Akira Sawa, Johns Hopkins University Hospital, USA
Akira Sawa, M.D. is a psychiatrist and neuroscientist at the Johns Hopkins University and Hospital in Baltimore, (USA). His research combines clinical-based studies with experimental lab work to understand molecular, cellular, and circuitry mechanisms that underlie cognition, emotional control, and social function.
Sawa moved to the USA in the early stages of his professional career for further training in neuroscience and psychiatry after his initial education in clinical psychiatry in Japan. Sawa started his career as an independent faculty investigator at Johns Hopkins University and Hospital in 2002. Since 2012, Sawa serves as the Director and Endowed Chair of the Johns Hopkins Schizophrenia Center, that is in charge of patient care, research, education, and public outreach for psychotic disorders and severe mental disorders. The Center functions as a hub of multi-departmental research coalitions for these disorders. Sawa is also a Professor of Psychiatry, Mental Health, Neuroscience, and Biomedical Engineering at Johns Hopkins University School of Medicine, Johns Hopkins Bloomberg School of Public Health, and Johns Hopkins Hospital.
Sawa belongs to multiple academic societies and charities as a Fellow, Council member, or Committee member, including the American Psychiatric Association (APA), the Society for Neuroscience (SFN), the Schizophrenia International Research Society (SIRS), the American College of Neuropsychopharmacology (ACNP), and the Brain Behavior Research Foundation (BBRF). Sawa also contributes to global scientific agencies, such as the Medical Research Council (MRC) and the Wellcome Trust in the UK, as an advisory member.

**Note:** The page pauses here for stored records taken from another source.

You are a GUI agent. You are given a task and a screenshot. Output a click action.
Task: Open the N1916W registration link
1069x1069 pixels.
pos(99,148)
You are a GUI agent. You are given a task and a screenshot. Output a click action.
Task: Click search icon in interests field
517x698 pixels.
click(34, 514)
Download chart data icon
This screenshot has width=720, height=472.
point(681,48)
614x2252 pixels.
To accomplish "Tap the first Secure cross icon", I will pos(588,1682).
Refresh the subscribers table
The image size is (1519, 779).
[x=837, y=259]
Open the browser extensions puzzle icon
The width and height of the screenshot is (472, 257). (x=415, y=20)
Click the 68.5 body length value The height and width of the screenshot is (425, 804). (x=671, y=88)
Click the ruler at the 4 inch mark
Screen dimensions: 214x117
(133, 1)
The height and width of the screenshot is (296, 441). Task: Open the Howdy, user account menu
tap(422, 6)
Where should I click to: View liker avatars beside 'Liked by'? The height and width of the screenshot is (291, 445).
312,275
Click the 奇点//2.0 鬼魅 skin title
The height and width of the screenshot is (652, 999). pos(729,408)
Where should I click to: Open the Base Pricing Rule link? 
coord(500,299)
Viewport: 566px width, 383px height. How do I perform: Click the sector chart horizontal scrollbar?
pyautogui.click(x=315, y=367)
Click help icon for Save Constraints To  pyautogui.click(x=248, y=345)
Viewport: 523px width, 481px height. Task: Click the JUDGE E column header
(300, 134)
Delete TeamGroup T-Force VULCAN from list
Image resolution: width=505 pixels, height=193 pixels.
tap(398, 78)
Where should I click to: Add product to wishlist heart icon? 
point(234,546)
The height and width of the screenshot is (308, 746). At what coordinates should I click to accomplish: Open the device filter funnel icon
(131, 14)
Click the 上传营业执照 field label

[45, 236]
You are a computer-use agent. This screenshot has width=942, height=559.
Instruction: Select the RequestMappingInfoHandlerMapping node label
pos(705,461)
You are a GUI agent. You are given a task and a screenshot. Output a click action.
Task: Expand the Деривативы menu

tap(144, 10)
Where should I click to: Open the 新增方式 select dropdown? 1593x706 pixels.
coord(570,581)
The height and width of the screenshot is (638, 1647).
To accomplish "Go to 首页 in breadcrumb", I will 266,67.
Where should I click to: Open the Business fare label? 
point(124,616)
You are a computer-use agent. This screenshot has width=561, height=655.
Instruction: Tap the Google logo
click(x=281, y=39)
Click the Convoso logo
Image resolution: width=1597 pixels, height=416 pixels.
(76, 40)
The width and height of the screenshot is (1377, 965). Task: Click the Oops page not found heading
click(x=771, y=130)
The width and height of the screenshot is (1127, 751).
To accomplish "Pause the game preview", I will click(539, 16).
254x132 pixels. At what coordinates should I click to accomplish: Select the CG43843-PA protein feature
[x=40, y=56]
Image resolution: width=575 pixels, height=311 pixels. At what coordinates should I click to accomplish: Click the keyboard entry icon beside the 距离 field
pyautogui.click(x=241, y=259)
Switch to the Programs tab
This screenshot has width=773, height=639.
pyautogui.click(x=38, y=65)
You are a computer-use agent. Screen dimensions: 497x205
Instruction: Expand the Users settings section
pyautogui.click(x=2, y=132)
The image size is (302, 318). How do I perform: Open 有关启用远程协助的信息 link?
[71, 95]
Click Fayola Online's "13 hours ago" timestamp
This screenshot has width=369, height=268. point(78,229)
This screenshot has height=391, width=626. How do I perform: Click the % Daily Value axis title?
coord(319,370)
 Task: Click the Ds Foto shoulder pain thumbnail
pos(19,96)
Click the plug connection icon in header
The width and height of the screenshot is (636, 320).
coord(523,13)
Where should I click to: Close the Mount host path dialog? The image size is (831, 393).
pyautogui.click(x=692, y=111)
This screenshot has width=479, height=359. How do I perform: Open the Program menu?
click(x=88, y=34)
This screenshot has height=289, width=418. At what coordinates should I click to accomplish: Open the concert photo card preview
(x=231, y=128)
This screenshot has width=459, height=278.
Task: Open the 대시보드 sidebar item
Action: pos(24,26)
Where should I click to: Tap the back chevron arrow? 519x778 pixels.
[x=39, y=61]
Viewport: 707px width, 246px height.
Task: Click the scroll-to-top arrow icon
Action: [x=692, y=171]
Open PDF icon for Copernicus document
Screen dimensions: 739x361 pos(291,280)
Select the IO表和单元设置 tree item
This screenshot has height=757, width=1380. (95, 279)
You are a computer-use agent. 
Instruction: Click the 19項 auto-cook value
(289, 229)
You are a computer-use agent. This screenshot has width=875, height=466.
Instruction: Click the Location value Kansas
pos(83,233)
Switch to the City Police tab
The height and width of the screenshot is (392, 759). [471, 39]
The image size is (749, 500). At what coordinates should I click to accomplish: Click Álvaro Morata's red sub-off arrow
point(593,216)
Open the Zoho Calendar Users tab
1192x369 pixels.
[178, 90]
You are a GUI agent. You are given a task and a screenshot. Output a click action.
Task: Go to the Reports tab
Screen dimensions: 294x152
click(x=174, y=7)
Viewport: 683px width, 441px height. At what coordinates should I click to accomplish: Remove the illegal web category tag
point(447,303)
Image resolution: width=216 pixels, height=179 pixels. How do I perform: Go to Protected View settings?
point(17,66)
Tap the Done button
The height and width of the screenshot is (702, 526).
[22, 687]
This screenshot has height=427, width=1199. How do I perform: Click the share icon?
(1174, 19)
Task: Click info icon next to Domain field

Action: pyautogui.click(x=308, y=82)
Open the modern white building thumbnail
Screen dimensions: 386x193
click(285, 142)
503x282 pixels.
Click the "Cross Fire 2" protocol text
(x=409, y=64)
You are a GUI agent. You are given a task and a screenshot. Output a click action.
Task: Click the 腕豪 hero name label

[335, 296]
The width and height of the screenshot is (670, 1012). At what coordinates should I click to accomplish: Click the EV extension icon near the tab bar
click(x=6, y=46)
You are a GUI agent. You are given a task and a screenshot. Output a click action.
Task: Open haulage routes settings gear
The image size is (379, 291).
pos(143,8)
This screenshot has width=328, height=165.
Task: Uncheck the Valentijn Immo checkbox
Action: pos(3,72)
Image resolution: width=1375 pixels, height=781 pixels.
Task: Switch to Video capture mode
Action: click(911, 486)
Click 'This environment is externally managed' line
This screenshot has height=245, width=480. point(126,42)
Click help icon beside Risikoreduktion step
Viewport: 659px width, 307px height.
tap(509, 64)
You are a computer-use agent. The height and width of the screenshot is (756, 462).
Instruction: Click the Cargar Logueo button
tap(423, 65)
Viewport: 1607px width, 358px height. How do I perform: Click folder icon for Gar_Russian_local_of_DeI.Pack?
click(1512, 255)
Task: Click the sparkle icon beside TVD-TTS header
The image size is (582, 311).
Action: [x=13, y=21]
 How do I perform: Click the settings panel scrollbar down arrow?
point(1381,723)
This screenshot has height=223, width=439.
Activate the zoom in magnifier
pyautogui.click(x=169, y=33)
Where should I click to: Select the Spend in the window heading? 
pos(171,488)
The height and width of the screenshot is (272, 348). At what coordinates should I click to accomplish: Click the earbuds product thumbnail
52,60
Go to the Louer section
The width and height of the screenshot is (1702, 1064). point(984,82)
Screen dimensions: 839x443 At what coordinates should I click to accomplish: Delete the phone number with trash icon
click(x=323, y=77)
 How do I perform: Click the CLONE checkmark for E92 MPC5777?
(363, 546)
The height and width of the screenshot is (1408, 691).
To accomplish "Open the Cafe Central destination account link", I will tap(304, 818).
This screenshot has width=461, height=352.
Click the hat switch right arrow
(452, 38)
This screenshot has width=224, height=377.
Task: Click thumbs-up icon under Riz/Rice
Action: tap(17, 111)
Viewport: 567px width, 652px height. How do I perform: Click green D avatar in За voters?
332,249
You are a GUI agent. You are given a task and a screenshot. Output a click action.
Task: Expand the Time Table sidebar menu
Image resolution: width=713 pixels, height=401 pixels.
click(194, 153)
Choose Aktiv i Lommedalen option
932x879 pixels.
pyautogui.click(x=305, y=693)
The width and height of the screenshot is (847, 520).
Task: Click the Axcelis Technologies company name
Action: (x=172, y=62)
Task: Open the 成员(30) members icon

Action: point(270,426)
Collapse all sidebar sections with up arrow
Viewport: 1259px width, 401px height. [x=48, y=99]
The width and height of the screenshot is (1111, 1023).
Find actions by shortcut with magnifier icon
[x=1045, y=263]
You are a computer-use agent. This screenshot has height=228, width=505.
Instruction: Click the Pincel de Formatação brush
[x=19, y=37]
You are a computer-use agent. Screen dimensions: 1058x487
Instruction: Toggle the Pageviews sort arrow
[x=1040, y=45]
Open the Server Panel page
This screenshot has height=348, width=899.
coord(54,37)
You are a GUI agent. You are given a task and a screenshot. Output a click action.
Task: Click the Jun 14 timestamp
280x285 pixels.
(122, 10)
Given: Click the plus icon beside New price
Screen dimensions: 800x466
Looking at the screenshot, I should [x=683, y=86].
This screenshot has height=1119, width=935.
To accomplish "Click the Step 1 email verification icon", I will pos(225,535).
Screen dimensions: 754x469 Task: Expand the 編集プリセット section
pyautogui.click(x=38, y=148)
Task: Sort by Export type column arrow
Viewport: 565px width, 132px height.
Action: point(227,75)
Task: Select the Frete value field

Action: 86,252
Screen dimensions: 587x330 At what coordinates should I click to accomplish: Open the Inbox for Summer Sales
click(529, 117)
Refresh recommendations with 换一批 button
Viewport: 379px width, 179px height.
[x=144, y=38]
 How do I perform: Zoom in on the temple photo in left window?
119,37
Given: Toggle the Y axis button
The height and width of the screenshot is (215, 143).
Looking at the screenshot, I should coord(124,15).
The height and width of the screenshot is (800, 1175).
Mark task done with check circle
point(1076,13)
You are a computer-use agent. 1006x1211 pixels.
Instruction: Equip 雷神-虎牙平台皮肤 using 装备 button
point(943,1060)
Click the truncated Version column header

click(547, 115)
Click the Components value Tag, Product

Molecular and imaging biomarkers of first episode psychosis: novel cytokine and chemokine signalling pathways
Professor Akira Sawa, M.D.
Johns Hopkins Schizophrenia Center
Departments of Psychiatry, Mental Health, Neuroscience, and Biomedical Engineering
Johns Hopkins University School of Medicine and Bloomberg School of Public Health
600 N. Wolfe Street, Baltimore MD 21287
Email addresses are provided for information in connection with the authors presentation only. Please do not mail credit card information under any circumstances.
Studies have provided a comprehensive landscape of the genetic architecture that underlies major mental illness. These findings can support hypotheses for pathways in the pathophysiology underlying the multi-factorial pathogenesis of psychiatric diseases. Nevertheless, most of these genetic discoveries do not have direct clinical application yet. Thus, it is important to investigate the key mediators in pathophysiology that serve as convergent outcomes of multiple genetic and environmental factors.
The notion of interfering with key biological processes before the full chronic expression of disease symptoms has many precedents, including those in cardiovascular disease and diabetes. Likewise, many researchers have begun to pay more attention to first episode psychosis in the study of schizophrenia (SZ) and mood disorders.
We have conducted both hypothesis-driven and unbiased (hypothesis-free) analyses to look for molecular signatures that are associated with specific symptoms underlying these major mental illnesses. For this, we recruit patients with first episode psychosis and those with chronic schizophrenia, as well as matched healthy controls. Our study includes multifaceted assessments that contain multiple tissue biopsies and cells, brain imaging, and clinical evaluation.
In the present study, we found that a set of cytokines and chemokines are aberrantly expressed in patients with psychosis. They also displayed an alteration in neural circuitry detected by resting-state functional MRI. To address the mechanisms that link these molecular changes specific to circuitry and behavioural alterations, we used a drug-induced mouse model that displays psychostimulant hypersensitivity in which we observed primary changes in the cytokine/chemokine signalling pathway in the hippocampus and the resultant neurocircuitry alteration in the prefrontal cortex. Blockade of this circuitry disturbance ameliorated the behavioural deficits.
Together, by utilizing both human and animal studies, we propose novel cytokine and chemokine signalling pathways in the hippocampal/prefrontal circuits as a driver of psychotic symptoms.
Funding: NIH, S-R foundation, NARSAD, Stanley
Conflicts of interest: A part of study participants’ recruitment was funded by the Mitsubishi Tanabe Pharm. Co. Ltd.